Collected data:
····················
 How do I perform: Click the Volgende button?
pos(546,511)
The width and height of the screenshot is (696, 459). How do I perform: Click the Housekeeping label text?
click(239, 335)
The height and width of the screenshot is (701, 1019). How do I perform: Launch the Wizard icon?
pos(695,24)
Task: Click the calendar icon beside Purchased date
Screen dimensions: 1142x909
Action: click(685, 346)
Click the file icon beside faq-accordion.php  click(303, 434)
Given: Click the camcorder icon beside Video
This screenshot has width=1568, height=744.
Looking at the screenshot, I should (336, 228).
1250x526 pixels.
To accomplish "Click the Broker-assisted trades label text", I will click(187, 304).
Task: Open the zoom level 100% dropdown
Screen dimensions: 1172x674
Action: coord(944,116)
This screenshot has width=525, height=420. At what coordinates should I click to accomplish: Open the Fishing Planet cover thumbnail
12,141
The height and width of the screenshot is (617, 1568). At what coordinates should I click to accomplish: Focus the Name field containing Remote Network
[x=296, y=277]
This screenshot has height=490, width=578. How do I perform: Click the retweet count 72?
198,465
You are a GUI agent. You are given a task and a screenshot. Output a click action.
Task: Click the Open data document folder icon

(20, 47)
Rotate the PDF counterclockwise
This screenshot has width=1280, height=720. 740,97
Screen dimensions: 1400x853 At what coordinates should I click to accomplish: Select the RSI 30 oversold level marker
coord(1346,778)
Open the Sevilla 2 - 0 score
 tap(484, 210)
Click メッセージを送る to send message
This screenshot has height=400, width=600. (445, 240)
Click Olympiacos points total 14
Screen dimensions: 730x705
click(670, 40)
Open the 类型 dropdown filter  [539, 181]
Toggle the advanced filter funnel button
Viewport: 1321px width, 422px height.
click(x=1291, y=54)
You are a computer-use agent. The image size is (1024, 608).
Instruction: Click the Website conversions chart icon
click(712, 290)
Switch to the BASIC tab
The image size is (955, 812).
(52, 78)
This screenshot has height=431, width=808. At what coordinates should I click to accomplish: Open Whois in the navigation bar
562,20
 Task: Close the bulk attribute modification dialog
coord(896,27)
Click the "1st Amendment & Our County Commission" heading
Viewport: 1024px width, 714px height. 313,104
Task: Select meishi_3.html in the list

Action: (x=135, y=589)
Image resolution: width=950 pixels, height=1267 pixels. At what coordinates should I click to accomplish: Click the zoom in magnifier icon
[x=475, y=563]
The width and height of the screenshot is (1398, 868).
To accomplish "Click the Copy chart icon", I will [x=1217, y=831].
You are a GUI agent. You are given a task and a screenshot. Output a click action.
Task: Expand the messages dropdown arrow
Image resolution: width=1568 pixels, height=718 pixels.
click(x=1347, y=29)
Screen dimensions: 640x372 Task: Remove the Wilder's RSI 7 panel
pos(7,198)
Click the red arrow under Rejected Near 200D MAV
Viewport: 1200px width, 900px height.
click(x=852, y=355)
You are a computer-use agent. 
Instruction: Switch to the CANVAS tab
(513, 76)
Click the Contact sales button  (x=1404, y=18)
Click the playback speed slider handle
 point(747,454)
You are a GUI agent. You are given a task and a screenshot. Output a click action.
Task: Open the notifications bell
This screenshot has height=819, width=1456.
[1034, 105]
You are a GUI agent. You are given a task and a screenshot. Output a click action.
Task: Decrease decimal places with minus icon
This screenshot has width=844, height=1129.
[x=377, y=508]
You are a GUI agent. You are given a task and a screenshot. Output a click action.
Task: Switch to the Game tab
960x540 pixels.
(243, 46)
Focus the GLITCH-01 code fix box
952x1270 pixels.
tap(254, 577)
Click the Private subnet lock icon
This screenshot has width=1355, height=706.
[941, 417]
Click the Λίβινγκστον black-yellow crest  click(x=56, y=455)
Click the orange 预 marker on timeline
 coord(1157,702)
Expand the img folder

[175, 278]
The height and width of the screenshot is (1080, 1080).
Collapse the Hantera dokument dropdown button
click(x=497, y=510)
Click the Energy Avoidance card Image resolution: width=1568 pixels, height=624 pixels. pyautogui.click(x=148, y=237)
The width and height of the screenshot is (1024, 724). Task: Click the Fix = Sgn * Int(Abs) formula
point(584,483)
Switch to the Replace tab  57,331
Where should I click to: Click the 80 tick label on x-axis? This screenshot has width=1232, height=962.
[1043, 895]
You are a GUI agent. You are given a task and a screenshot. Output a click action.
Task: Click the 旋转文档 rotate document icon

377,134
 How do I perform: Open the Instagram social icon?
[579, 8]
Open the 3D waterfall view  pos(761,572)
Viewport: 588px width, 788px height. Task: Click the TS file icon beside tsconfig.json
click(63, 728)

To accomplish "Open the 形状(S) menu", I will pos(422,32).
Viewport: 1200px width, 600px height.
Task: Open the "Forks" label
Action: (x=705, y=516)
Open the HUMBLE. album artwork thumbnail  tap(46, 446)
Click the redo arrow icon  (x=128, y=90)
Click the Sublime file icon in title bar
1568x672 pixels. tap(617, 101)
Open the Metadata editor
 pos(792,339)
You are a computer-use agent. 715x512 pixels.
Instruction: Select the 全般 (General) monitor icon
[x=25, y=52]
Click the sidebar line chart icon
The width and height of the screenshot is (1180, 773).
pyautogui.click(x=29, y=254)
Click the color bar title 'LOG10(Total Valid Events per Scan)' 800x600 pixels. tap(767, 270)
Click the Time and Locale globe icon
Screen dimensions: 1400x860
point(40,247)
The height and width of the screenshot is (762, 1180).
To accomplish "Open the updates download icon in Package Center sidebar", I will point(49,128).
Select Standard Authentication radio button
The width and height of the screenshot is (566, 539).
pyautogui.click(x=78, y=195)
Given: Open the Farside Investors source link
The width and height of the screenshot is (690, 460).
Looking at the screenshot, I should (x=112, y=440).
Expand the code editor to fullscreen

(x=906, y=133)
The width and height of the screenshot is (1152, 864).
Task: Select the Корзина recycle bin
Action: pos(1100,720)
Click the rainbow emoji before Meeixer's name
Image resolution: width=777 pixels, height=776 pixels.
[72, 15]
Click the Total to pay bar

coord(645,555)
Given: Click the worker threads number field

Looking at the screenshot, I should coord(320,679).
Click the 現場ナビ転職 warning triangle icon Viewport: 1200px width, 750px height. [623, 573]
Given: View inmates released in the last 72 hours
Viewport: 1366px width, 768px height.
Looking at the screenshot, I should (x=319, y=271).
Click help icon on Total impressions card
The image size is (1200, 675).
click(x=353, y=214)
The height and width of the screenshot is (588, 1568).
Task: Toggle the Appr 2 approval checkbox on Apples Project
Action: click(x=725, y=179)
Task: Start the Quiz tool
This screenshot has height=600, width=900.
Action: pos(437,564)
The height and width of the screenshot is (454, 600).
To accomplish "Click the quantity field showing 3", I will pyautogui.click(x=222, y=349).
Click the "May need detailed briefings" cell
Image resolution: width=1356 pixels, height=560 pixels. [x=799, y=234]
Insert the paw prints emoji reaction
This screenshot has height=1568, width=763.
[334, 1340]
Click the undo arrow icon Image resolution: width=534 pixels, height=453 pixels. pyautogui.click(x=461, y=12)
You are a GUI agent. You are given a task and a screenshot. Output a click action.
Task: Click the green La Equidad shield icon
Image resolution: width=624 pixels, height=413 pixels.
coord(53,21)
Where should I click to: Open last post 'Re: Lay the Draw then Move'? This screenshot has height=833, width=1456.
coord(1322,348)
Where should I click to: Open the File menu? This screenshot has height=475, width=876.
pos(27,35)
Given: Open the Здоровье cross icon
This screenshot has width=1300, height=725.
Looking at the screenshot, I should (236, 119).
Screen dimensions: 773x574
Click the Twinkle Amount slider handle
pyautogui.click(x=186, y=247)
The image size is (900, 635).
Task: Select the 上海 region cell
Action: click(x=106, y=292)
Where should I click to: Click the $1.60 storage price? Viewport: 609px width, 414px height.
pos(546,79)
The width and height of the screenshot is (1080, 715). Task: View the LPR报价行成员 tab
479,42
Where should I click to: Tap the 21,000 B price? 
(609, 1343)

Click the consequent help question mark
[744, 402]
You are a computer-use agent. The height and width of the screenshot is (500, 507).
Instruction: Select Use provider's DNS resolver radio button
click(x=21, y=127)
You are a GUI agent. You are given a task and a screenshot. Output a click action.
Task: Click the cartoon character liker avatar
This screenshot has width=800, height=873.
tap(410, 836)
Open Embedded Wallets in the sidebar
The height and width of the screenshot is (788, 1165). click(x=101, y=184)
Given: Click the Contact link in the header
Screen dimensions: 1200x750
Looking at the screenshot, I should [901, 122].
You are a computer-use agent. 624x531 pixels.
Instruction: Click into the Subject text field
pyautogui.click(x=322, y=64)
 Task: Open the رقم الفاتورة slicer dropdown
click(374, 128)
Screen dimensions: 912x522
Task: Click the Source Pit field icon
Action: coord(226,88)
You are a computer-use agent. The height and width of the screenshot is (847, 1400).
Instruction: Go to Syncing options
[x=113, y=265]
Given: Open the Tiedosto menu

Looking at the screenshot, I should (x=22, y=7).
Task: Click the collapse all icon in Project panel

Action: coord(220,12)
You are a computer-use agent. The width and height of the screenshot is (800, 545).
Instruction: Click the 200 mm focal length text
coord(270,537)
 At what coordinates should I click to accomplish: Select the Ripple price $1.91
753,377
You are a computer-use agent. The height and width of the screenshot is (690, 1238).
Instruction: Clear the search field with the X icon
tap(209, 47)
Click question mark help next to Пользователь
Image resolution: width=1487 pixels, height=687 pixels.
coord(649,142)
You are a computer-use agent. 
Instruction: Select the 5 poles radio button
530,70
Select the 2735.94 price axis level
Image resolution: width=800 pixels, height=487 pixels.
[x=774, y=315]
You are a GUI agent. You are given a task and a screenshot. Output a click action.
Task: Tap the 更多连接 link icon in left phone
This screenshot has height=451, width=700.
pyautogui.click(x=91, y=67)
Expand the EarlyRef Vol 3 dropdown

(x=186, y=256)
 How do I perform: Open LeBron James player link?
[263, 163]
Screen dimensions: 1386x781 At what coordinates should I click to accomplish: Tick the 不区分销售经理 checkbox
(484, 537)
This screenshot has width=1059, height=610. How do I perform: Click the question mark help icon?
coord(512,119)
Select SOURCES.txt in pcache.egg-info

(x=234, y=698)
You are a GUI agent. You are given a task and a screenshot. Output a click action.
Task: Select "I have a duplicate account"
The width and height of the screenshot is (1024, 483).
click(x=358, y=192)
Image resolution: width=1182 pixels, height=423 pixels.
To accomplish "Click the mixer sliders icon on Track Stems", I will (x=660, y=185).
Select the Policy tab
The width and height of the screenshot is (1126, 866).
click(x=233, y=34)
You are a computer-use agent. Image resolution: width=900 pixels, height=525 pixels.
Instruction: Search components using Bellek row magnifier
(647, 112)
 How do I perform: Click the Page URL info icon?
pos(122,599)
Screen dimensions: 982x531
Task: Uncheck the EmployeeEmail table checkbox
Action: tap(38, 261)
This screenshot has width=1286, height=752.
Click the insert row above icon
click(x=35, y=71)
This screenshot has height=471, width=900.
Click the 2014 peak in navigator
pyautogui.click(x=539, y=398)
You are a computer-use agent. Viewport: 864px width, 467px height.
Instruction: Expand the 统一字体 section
····················
**TASK ITEM:**
What are the lines above, starting at the one with "Switch to the Replace" and ending at the one with "Given: View inmates"? Give them again exactly, and only them.

**RESULT OF THE TASK:**
Switch to the Replace tab  57,331
Where should I click to: Click the 80 tick label on x-axis? This screenshot has width=1232, height=962.
[1043, 895]
You are a GUI agent. You are given a task and a screenshot. Output a click action.
Task: Click the 旋转文档 rotate document icon

377,134
 How do I perform: Open the Instagram social icon?
[579, 8]
Open the 3D waterfall view  pos(761,572)
Viewport: 588px width, 788px height. Task: Click the TS file icon beside tsconfig.json
click(63, 728)

To accomplish "Open the 形状(S) menu", I will pos(422,32).
Viewport: 1200px width, 600px height.
Task: Open the "Forks" label
Action: (x=705, y=516)
Open the HUMBLE. album artwork thumbnail  tap(46, 446)
Click the redo arrow icon  (x=128, y=90)
Click the Sublime file icon in title bar
1568x672 pixels. tap(617, 101)
Open the Metadata editor
 pos(792,339)
You are a computer-use agent. 715x512 pixels.
Instruction: Select the 全般 (General) monitor icon
[x=25, y=52]
Click the sidebar line chart icon
The width and height of the screenshot is (1180, 773).
pyautogui.click(x=29, y=254)
Click the color bar title 'LOG10(Total Valid Events per Scan)' 800x600 pixels. tap(767, 270)
Click the Time and Locale globe icon
Screen dimensions: 1400x860
point(40,247)
The height and width of the screenshot is (762, 1180).
To accomplish "Open the updates download icon in Package Center sidebar", I will point(49,128).
Select Standard Authentication radio button
The width and height of the screenshot is (566, 539).
pyautogui.click(x=78, y=195)
Given: Open the Farside Investors source link
The width and height of the screenshot is (690, 460).
Looking at the screenshot, I should (x=112, y=440).
Expand the code editor to fullscreen

(x=906, y=133)
The width and height of the screenshot is (1152, 864).
Task: Select the Корзина recycle bin
Action: pos(1100,720)
Click the rainbow emoji before Meeixer's name
Image resolution: width=777 pixels, height=776 pixels.
[72, 15]
Click the Total to pay bar

coord(645,555)
Given: Click the worker threads number field

Looking at the screenshot, I should coord(320,679).
Click the 現場ナビ転職 warning triangle icon Viewport: 1200px width, 750px height. [623, 573]
Given: View inmates released in the last 72 hours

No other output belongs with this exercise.